_Estratto del testo:_
**********
# procedi solo se



## scattolina

Salve ragazzi
scrivendo una email mi è sorto il dubbio quando usare seguir o continuar
Devo tradurre
*
procedi solo se lo vuoi continuare con il lavaggio*

Ho tradotto
*sólo sigue si quieres continuar con el lavado*.

Grazie a tutti!


----------



## Neuromante

Ejecuta sólo si lo quieres continuar con el lavado.


Donde "ejecutar" equivale a "llevar a cabo".
Te remarco ese "lo" porque está en el original pero no me cuadra nada. Salvo que el contexto lo justifique


----------



## scattolina

scusa neuromante, ho sbagliato la frase originale. Non c'è "lo"

La frase corretta è 
*procedi solo se vuoi continuare con il lavaggio*

Quindi la traduzione sarebbe
*Ejecuta sólo si quieres continuar con el lavado

Grazie mille!
*


----------



## gatogab

scattolina said:


> Salve ragazzi
> scrivendo una email mi è sorto il dubbio quando usare seguir o continuar
> Devo tradurre
> 
> *procedi solo se lo vuoi continuare con il lavaggio*
> 
> Ho tradotto
> *sólo sigue si quieres continuar con el lavado*.
> 
> Grazie a tutti!


 
Di grammatica capisco poco e niente, ma mi rendo conto quando qualcosa non va, senza riuscire a spiegarlo accademicamente.
Cosa fa quel *'lo'*nella frase italiana e che manca in quella castigliana?

EDIT
Llegué atrasado

Domanda:
¿Por qué no usar _'proceder'?_


----------



## Neuromante

No, no. Sería "ejecutar" si tuviera el "lo" que implica que el "núcleo" se ha dicho antes y estás dando una indicación (Parecía un texto técnico).
En este caso, frase mucho más sencilla, yo diría simplemente: 
Hazlo sólo si quieres continuar con el lavado
Hazlo sólo si quieres seguir adelante con el lavado.

Depende de la intención, la primera es en el caso de que te refieras a dar por terminado o no el lavado. La segunda sería si estás hablando de tomar la decisión de lavar (Que puede ser antes o durante el lavado)

Es curioso, en este caso no se trata de un matiz de los verbos españoles, sino del verbo en italiano, que es más sutil.


----------



## scattolina

nel mio caso è per dire "*continua (a farlo) - solo se vuoi continuare con il lavaggio - 
*"a farlo" non c'è però

quindi va bene* ejecuta sólo ecc.?
**********
Dati sulla posizione di parole ed elementi:

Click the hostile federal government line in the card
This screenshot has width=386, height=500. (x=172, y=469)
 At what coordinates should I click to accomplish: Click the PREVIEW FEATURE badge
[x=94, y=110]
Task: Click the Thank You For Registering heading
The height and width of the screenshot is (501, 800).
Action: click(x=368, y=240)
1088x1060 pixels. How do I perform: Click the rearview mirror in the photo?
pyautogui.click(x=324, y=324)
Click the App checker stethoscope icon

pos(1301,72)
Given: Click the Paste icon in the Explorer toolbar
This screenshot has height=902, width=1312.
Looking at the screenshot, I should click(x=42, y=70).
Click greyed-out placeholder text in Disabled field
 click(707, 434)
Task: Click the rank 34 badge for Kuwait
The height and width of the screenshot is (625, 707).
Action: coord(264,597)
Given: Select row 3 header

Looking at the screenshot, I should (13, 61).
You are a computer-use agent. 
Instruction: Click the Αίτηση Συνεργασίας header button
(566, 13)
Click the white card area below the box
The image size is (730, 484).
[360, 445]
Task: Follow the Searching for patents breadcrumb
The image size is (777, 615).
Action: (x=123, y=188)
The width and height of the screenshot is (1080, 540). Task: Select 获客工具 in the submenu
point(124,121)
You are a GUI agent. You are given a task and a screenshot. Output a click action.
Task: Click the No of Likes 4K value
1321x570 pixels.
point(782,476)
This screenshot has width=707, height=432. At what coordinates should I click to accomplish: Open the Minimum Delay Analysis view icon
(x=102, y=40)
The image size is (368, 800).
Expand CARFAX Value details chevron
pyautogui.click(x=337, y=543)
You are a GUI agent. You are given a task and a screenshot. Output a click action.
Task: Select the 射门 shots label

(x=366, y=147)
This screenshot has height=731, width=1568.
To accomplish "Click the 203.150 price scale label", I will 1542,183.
**********
_Da fare:_ Scrivi il seguito della discussione del forum su come tradurre in spagnolo «procedi solo se», riprendendo subito dopo l'ultimo messaggio.

_Risposta:_
*


----------



## gatogab

scattolina said:


> nel mio caso è per dire "*continua (a farlo) - solo se vuoi continuare con il lavaggio - *
> "a farlo" non c'è però
> 
> quindi va bene* ejecuta sólo ecc.? *


Ma: 
ejecuta = esegui

Può andare*,* rispettando l'originale?


----------



## scattolina

Non proprio: qui vuol dire proprio "continua a fare una cosa"


----------



## gatogab

scattolina said:


> Non proprio: qui vuol dire proprio "continua a fare una cosa"


¿Algo así?



> Proceder (Del lat. procedĕre).
> 3. intr. Dicho de una persona o de una cosa: Ir en realidad o figuradamente tras otra u otras guardando cierto orden.
> Real Academia Española © Todos los derechos reservados


----------



## Neuromante

A ver:
¿Cual es el contexto y el tono de la frase?
Porque "ejecutar" "seguir" "proceder" tienen contextos muy distintos. Al margen que el trato sea de usted o de tú


----------



## gatogab

Neuromante said:


> A ver:
> ¿Cual es el contexto y el tono de la frase?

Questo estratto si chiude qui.